Les chercheurs ont ensuite incorporé ce peptide dans deux molécules différentes qui interagissent pour former des polymères supramoléculaires dans l’eau, chacun ayant la même capacité à imiter le TGFb-1. Les chercheurs ont conçu un polymère supramoléculaire avec une structure spéciale qui permettait à ses molécules de se déplacer plus librement dans les grands assemblages. L’autre polymère supramoléculaire, en revanche, limitait le mouvement moléculaire.
« Nous avons voulu modifier la structure afin de comparer deux systèmes qui diffèrent dans l'ampleur de leur mouvement », a expliqué Stupp. « L'intensité du mouvement supramoléculaire dans l'un est bien plus grande que dans l'autre. »
Bien que les deux polymères imitent le signal d’activation du récepteur TGFb-1, le polymère dont les molécules se déplacent rapidement s’est révélé beaucoup plus efficace. À certains égards, ils étaient même plus efficaces que la protéine qui active le récepteur TGFb-1 dans la nature.
« Après trois jours, les cellules humaines exposées aux longues assemblées de molécules plus mobiles ont produit de plus grandes quantités de composants protéiques nécessaires à la régénération du cartilage », a déclaré Stupp. « Pour la production d'un des composants de la matrice cartilagineuse, connu sous le nom de collagène II, les molécules dansantes contenant le peptide cyclique qui active le récepteur TGF-beta1 se sont révélées encore plus efficaces que la protéine naturelle qui a cette fonction dans les systèmes biologiques. »
Et après?
L’équipe de Stupp teste actuellement ces systèmes dans des études animales et ajoute des signaux supplémentaires pour créer des thérapies hautement bioactives.

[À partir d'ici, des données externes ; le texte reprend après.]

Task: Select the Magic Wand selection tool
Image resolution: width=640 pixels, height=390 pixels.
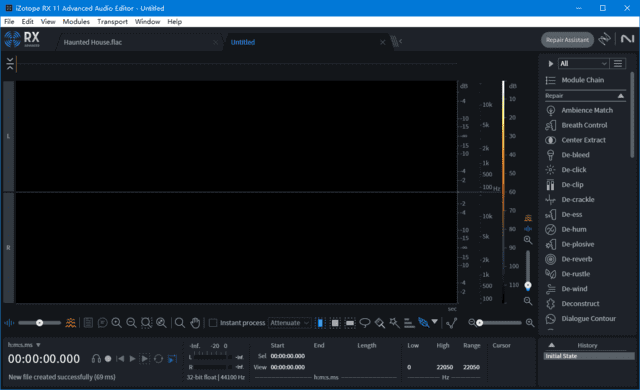Action: 394,323
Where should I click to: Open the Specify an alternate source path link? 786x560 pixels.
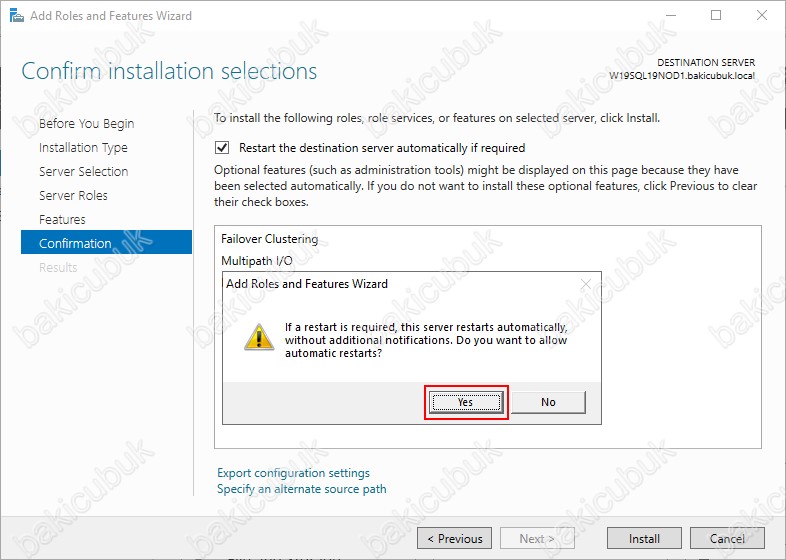(301, 489)
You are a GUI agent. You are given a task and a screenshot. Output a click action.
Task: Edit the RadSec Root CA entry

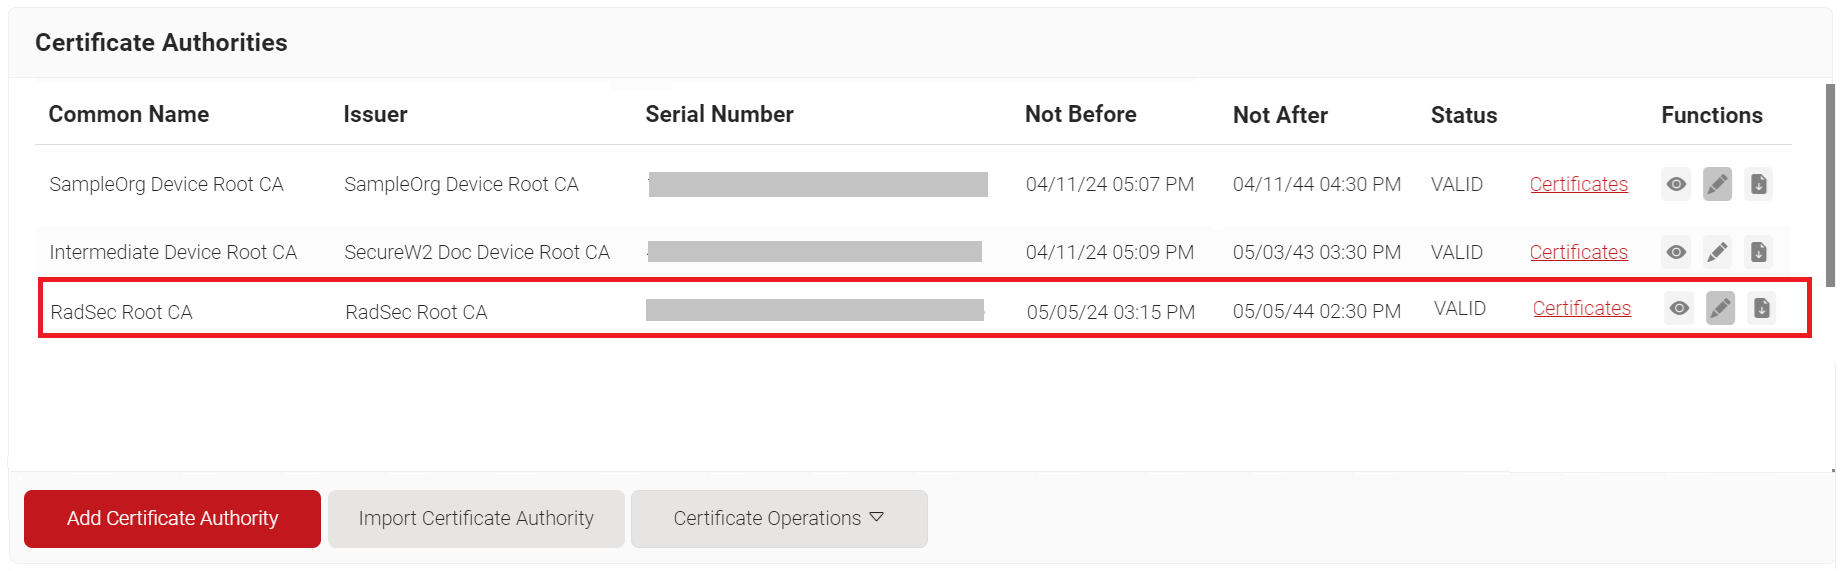click(1720, 308)
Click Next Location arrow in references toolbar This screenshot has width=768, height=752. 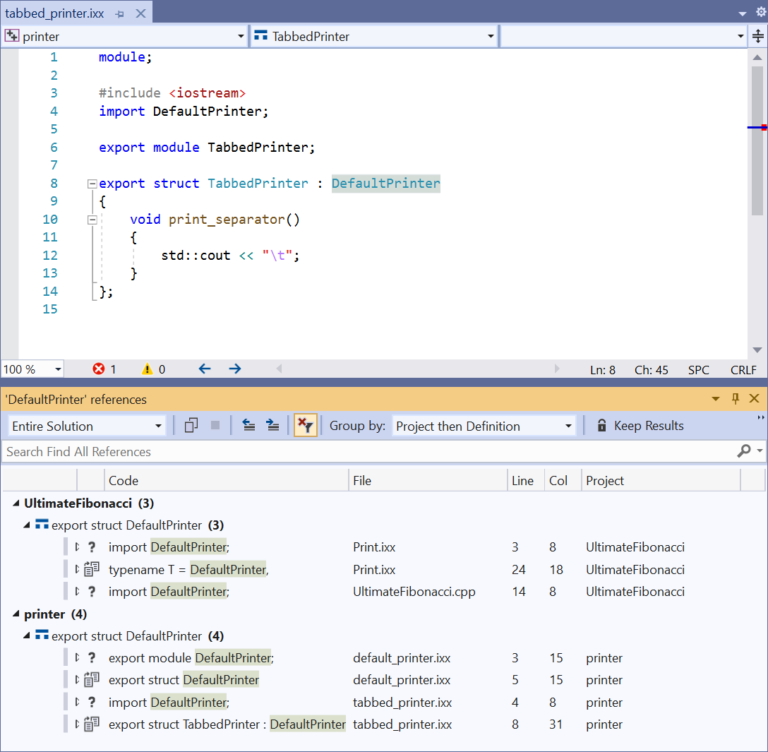click(x=272, y=426)
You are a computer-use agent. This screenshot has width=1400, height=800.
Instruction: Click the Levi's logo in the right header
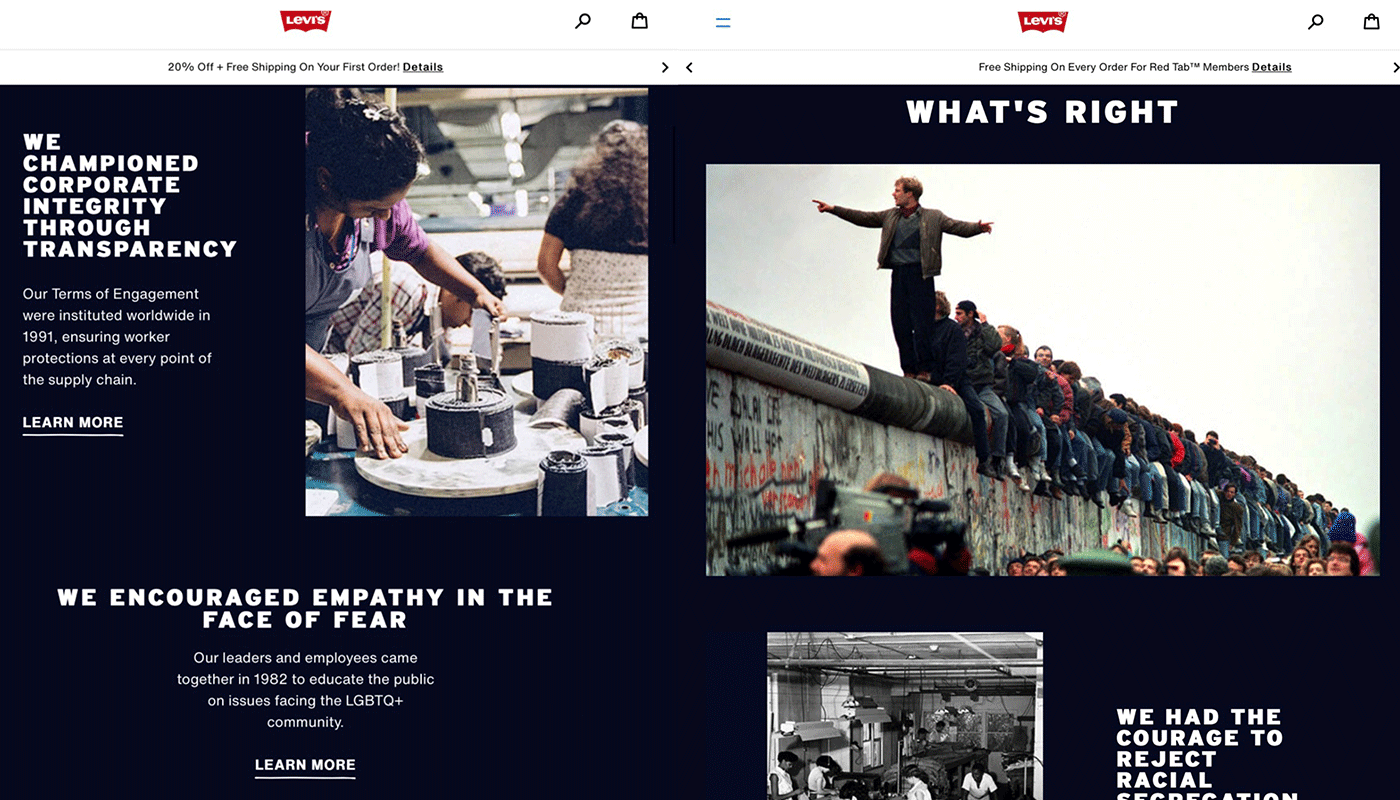pos(1042,21)
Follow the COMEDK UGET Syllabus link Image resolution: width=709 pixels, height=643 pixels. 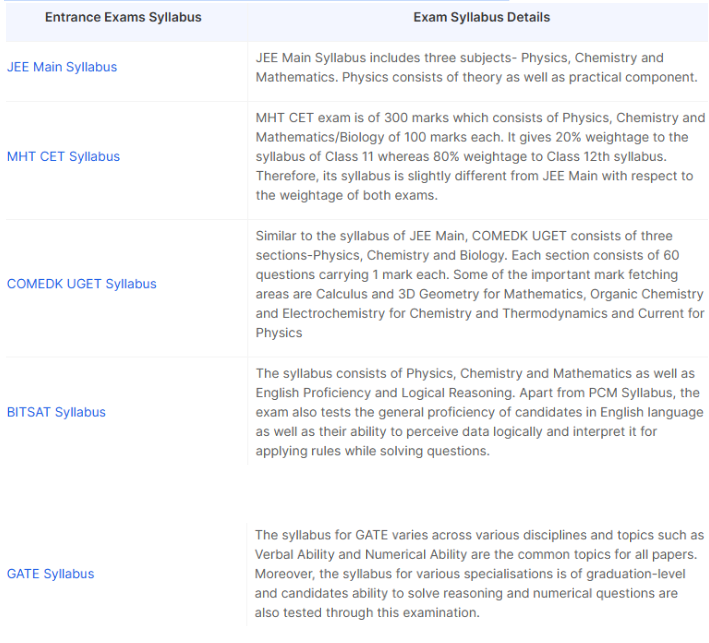81,284
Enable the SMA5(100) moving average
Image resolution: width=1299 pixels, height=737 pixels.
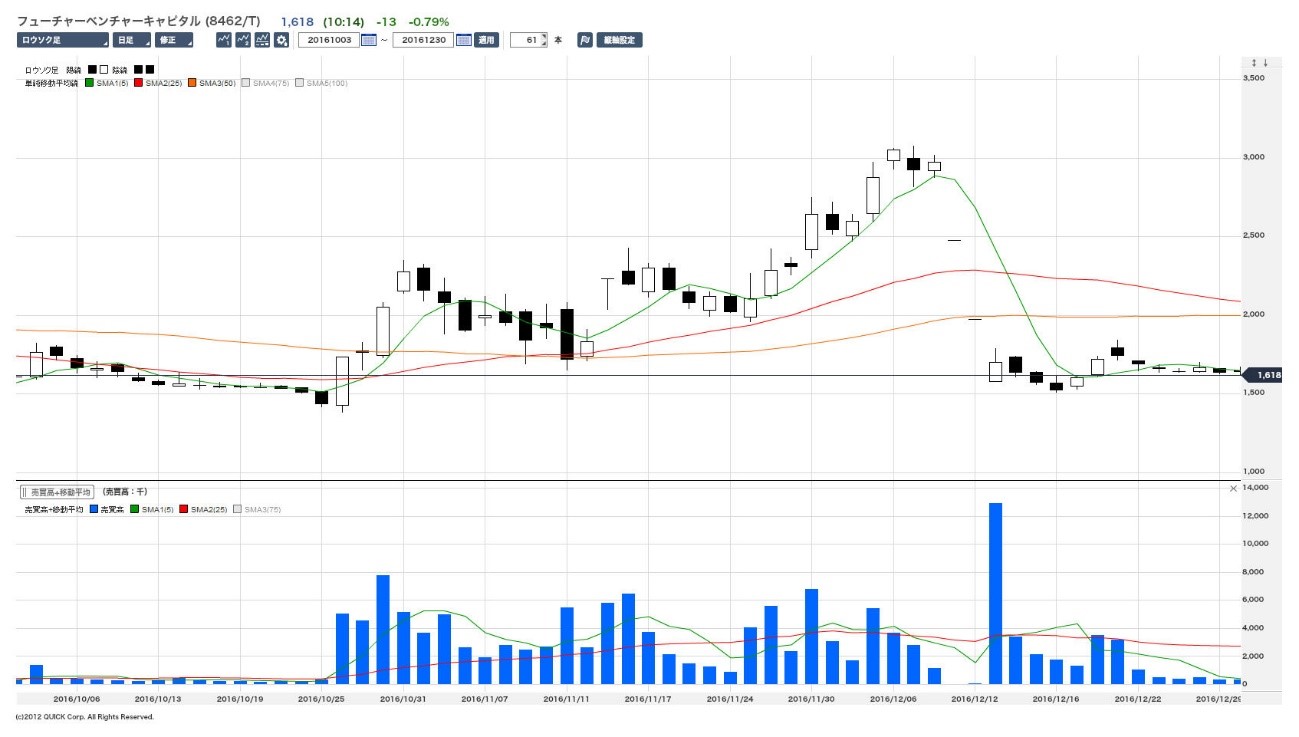coord(300,83)
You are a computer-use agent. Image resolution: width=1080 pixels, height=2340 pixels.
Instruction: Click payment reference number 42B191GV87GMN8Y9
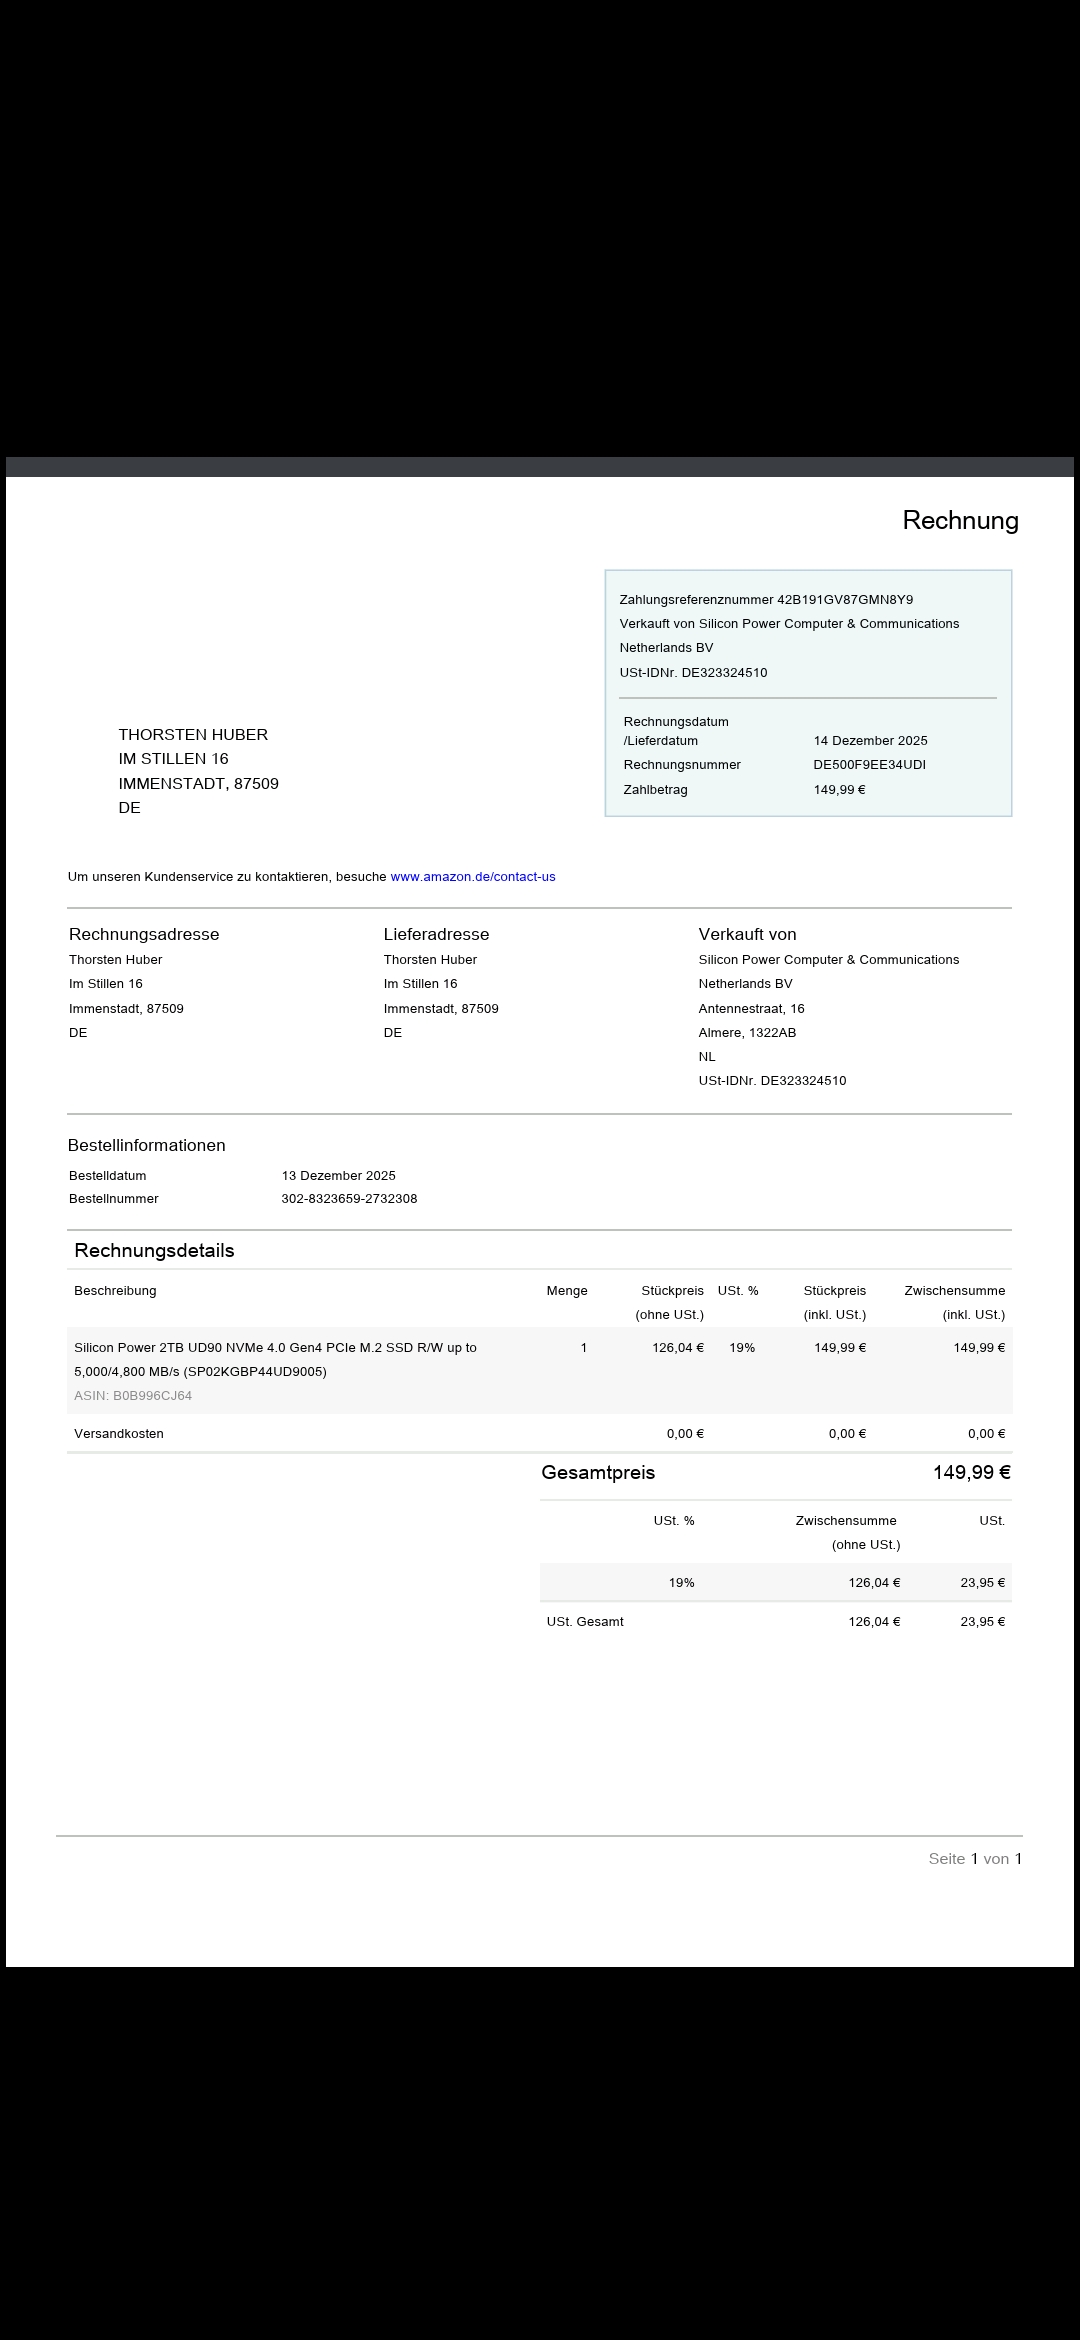[844, 600]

« Avec le succès de l'étude sur les cellules cartilagineuses humaines, nous prévoyons que la régénération du cartilage sera grandement améliorée lorsqu'elle sera utilisée dans des modèles précliniques hautement translationnels », a déclaré Stupp. « Il devrait se développer en un nouveau matériau bioactif pour la régénération du tissu cartilagineux dans les articulations. »
Le laboratoire de Stupp teste également la capacité des molécules dansantes à régénérer les os. Il a déjà obtenu des résultats prometteurs, qui seront probablement publiés plus tard cette année. Parallèlement, il teste les molécules dans des organoïdes humains pour accélérer le processus de découverte et d'optimisation des matériaux thérapeutiques.
L'équipe de Stupp continue également de monter son dossier auprès de la Food and Drug Administration, dans le but d'obtenir l'approbation d'essais cliniques pour tester la thérapie pour la réparation de la moelle épinière.
« Nous commençons à voir l'étendue considérable des pathologies auxquelles cette découverte fondamentale sur les « molécules dansantes » pourrait s'appliquer », a déclaré Stupp. « Le contrôle du mouvement supramoléculaire par la conception chimique semble être un outil puissant pour accroître l'efficacité d'une gamme de thérapies régénératrices. »
L'étude, « Le mouvement supramoléculaire permet la bioactivité chondrogénique d'un peptide cyclique mimétique du facteur de croissance transformant-β1 », a été soutenue par un don de Mike et Mary Sue Shannon à l'Université Northwestern pour la recherche sur la régénération musculo-squelettique au Centre de nanomédecine régénérative du Simpson Querrey Institute for BioNanotechnology.